Tasks to complete:
1. Reproduce the article on identity verification from "This direction aligns" up to and including "a single checkpoint.".
2. In the article on identity verification, what does Forbes say is increasingly inadequate?
3. Carry the article on identity verification forward from its final sentence.

Extract to read:
━━━━━━━━━━━━━━━━━━━━━━━━━━━━━━
Static, Periodic Identity Checks No Longer Work
Both articles emphasise that the era of annual or infrequent identity system reviews is over. Attack vectors are evolving monthly, and in some cases weekly. Legacy identity workflows, especially those reliant on document inspection or simple knowledge-based checks, cannot keep up with the pace and sophistication of AI-generated threats. Forbes highlights that passwords, PINs and even traditional MFA are increasingly inadequate, undermined by phishing attacks and machine-driven exploitation.
The modern enterprise needs identity assurance that operates continuously, adapts to risk in real time and leverages multiple layers of intelligence. With a combination of math and cryptography into that model, really strong security models can be created, yet are very simple to use. This shift away from static, point-in-time authentication represents one of the most significant changes in digital security in the past decade.
The Move Toward Verified, Continuous Trust
This is where the concept of “verified trust,” described in the Forbes article, becomes essential. Verified trust means ensuring that identity is confirmed consistently throughout the user journey, not just at onboarding or login. It requires a blend of strong authentication, behavioural understanding and contextual awareness.
This direction aligns completely with ValidSoft’s approach. We have long advocated for continuous, multi-layered identity verification that reflects how users actually engage with digital services today. Trust must be built and maintained across every interaction, not assumed after a single checkpoint.
━━━━━━━━━━━━━━━━━━━━━━━━━━━━━━
Given information:
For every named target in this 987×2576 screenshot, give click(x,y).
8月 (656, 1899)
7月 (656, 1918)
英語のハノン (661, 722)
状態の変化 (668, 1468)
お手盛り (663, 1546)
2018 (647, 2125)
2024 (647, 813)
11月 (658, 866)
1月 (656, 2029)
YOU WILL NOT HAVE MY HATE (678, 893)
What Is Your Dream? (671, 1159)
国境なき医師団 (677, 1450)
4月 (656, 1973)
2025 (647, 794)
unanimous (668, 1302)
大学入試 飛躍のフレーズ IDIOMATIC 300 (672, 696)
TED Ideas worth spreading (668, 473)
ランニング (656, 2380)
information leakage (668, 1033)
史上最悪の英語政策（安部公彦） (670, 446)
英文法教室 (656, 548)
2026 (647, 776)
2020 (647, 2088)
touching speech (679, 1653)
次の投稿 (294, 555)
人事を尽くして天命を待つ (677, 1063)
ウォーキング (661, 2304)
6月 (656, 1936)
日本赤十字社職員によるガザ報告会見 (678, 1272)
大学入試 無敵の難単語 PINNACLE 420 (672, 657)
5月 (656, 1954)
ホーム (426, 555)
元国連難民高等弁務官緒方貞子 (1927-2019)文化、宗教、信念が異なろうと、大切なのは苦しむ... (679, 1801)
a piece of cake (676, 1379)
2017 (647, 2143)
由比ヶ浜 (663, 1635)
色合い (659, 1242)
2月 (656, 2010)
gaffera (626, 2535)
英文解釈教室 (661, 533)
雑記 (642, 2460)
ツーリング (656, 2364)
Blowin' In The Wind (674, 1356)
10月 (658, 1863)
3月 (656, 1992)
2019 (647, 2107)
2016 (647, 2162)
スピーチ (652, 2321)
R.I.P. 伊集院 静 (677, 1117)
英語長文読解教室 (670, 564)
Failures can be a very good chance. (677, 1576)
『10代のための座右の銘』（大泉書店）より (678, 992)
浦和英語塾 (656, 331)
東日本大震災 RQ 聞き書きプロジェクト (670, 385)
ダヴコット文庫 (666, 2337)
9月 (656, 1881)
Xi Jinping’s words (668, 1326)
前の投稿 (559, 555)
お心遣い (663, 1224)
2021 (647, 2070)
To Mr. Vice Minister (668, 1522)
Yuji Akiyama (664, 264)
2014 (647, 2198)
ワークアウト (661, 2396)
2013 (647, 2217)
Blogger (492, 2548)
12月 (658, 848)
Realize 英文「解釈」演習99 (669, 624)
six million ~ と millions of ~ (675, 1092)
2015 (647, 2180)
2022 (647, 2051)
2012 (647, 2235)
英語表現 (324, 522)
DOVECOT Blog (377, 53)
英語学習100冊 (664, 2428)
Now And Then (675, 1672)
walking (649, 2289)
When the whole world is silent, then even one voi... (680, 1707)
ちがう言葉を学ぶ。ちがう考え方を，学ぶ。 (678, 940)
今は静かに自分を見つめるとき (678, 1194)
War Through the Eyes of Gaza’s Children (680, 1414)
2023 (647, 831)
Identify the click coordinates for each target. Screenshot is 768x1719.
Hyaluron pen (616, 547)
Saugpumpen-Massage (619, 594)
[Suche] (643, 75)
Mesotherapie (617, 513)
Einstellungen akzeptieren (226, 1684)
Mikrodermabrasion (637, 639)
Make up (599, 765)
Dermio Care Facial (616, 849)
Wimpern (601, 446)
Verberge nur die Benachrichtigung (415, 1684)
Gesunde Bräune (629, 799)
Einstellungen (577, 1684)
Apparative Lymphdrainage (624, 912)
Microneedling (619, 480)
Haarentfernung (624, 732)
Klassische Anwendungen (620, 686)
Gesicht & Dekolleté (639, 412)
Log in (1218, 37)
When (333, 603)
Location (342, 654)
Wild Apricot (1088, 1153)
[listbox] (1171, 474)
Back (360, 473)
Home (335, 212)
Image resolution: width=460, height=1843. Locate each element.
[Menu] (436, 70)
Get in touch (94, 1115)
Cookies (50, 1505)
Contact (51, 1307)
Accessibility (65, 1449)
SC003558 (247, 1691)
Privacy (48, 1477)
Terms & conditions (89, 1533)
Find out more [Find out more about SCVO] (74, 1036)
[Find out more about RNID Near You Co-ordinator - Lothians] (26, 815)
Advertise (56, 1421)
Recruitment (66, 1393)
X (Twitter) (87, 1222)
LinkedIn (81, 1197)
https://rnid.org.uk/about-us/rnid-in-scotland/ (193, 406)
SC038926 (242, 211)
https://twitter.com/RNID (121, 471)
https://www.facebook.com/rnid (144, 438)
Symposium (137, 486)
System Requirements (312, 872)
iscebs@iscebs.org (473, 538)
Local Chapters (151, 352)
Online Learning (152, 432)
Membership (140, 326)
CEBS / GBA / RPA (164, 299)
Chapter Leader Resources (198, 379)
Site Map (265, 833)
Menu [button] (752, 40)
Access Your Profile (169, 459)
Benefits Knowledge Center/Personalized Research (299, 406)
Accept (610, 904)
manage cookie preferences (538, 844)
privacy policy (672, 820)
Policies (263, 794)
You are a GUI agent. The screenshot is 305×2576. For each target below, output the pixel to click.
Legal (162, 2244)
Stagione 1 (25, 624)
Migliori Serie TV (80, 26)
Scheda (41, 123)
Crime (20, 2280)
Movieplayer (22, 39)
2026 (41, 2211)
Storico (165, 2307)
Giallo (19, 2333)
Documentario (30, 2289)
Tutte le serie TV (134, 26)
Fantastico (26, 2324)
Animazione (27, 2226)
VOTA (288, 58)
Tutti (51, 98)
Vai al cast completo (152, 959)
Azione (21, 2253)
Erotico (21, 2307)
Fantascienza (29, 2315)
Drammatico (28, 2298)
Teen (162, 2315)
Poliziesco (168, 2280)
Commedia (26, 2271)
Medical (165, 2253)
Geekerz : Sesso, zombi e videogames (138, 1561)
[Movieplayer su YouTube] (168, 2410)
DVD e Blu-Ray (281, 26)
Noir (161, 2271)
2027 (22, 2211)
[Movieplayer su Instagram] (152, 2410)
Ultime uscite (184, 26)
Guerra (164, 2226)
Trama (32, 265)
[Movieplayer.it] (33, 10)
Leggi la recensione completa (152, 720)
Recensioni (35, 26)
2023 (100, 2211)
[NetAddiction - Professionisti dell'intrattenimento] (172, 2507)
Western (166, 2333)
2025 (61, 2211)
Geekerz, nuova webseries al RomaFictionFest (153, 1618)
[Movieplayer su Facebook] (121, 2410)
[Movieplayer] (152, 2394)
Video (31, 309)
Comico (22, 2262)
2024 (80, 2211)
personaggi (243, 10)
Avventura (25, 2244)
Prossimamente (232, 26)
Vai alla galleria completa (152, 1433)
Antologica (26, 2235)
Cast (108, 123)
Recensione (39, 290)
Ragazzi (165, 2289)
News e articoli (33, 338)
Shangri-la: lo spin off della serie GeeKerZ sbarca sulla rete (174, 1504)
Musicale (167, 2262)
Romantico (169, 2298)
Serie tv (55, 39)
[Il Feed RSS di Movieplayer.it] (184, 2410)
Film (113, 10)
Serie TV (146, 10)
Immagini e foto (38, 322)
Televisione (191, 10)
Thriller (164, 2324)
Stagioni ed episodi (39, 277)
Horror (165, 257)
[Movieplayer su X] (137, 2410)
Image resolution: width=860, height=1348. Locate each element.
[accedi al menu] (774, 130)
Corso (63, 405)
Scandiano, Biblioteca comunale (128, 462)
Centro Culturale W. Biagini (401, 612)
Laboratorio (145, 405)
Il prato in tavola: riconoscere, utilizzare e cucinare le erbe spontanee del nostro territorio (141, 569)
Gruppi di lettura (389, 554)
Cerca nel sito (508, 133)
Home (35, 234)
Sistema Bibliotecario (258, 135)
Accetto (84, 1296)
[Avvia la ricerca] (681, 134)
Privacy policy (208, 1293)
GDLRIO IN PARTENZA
━━━━━━━━━━━━━━━━━━━━━━━━━━━━━━
Responses:
1.
This direction aligns completely with ValidSoft’s approach. We have long advocated for continuous, multi-layered identity verification that reflects how users actually engage with digital services today. Trust must be built and maintained across every interaction, not assumed after a single checkpoint.

2. Passwords, PINs and even traditional MFA.

3.
Biometrics play a critical role in achieving this, since identity can only be proven with a biometric check. Consumer research shows a growing preference for biometric methods, as they offer a combination of security, convenience and familiarity. But static biometric checks, applied at a point in time, are just as vulnerable as other point-in-time authentication checks. Modern voice biometric technology, where ValidSoft leads the market, offers a uniquely strong defence in this area, providing reliable authentication even in the presence of deepfake attempts since it can seamlessly run in the background, continuously validating the authenticity of both the consumer and the agent
Identity Has Become an Enterprise-Wide Responsibility
A key takeaway from the PYMNTS analysis is that fraud prevention can no longer sit solely within a risk team. Poor identity controls create downstream friction that affects every part of the business, from customer experience and onboarding speed to operational efficiency and compliance outcomes. Similarly, Forbes emphasises that the same standards of protection applied to workforce identity must extend to customers and digital users. Identity is now foundational to trust, and trust underpins growth.
This reality is driving organisations to adopt identity strategies that are proactive, adaptive and informed by continuous intelligence.
Why ValidSoft Is Engaged in This Conversation
The insights from these articles mirror what we see across our client base: legacy identity systems are being outpaced by AI, and the cost of inaction is rising sharply. At ValidSoft, our mission is to equip organisations with continuous authentication and verification technologies that are built for this new era – AI-resilient, privacy-first, continuous and frictionless.
As AI continues to blur the lines between legitimate and synthetic user behaviour, businesses must evolve their identity frameworks accordingly. Verified trust is no longer a future ambition; it is the emerging standard that will determine which organisations can operate securely, confidently and competitively in the years ahead.
Trust cannot be assumed. It must be verified, continuously.